Ukraine’s bloody stalemate
Russia launched its first air strikes on Kyiv in over a month, while heavy fighting continued in eastern Ukraine this week. The strikes on sites in Ukraine’s capital followed warnings from Moscow that it would step up attacks in retaliation for the supply of new US weapons to Ukraine. Kyiv said its forces had recaptured a fifth of Severodonetsk, a Russian-occupied city in the eastern Luhansk province. After a visit to the front line, Ukraine’s President Zelensky warned that his forces were outnumbered in Severodonetsk and nearby Lysychansk, but said they had “every chance” of fighting back. Russia will control the whole of Luhansk if it takes the cities.
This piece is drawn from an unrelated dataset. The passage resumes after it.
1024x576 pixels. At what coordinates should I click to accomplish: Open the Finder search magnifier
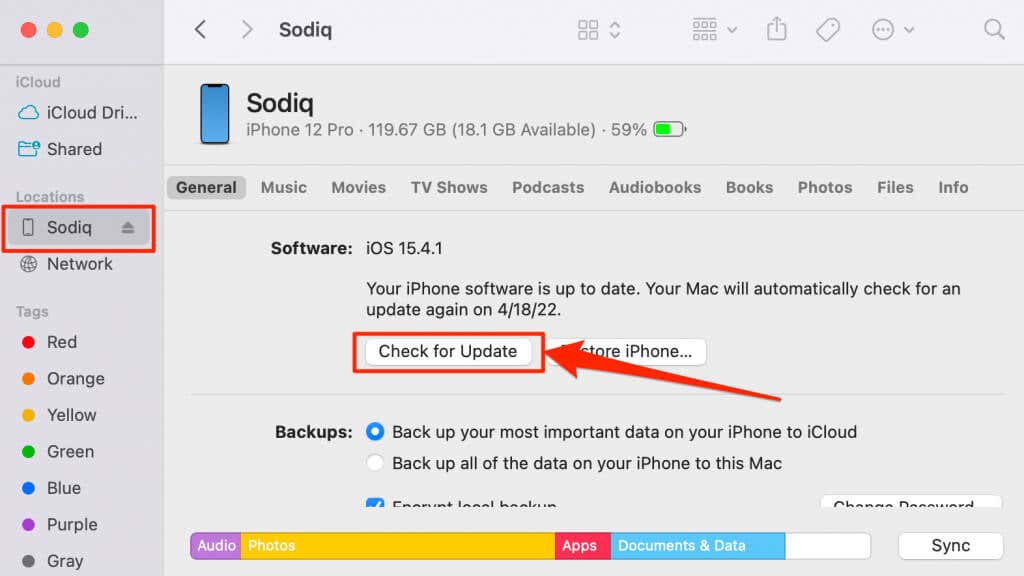click(994, 29)
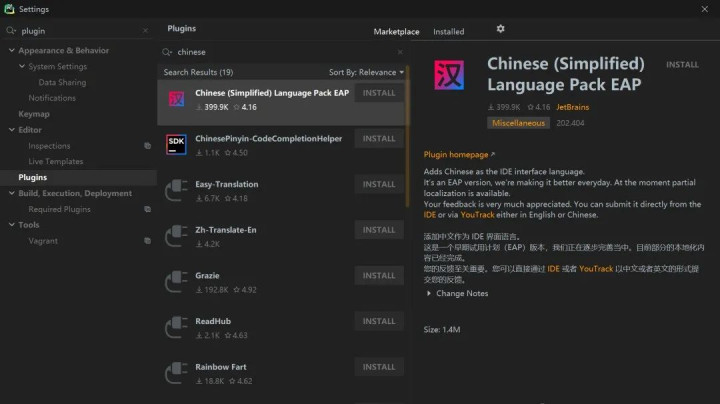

The US announced that it would send a new rocket system, doubling Ukraine’s artillery range; the UK will send similar weapons. In remarks which angered Kyiv, France’s President Macron urged the West not to “humiliate” Russia, so that a diplomatic solution can be found “when the fighting stops”.
What the editorials said
What on earth is Macron thinking, asked The Times. Russian forces are launching “relentless attacks” on Severodonetsk and are killing up to 100 Ukrainian troops a day. Yet instead of focusing on getting weapons to Ukraine, the French president has made an “extraordinarily foolish” intervention in which he talked of finding an accommodation with Moscow. And he isn’t the only EU leader to suggest that Russia be offered a face-saving way out of the war: Germany’s Olaf Scholz has done so too, and recently repeatedly refused to say that he wants to see Russia defeated militarily.
Signs of “flagging resolve” in Western capitals are clearly alarming, said The Washington Post – not least because Russian forces seem to have “regrouped” in recent weeks. Yet for all the talk of “intra-European squabbling”, said The Economist, the overall story of this conflict is one of impressive continental unity: witness the EU’s announcement of stiffer sanctions on Russia last week. However, that unity will no doubt be “further tested” in the months ahead – especially by the question of how to wean the continent off Russian gas.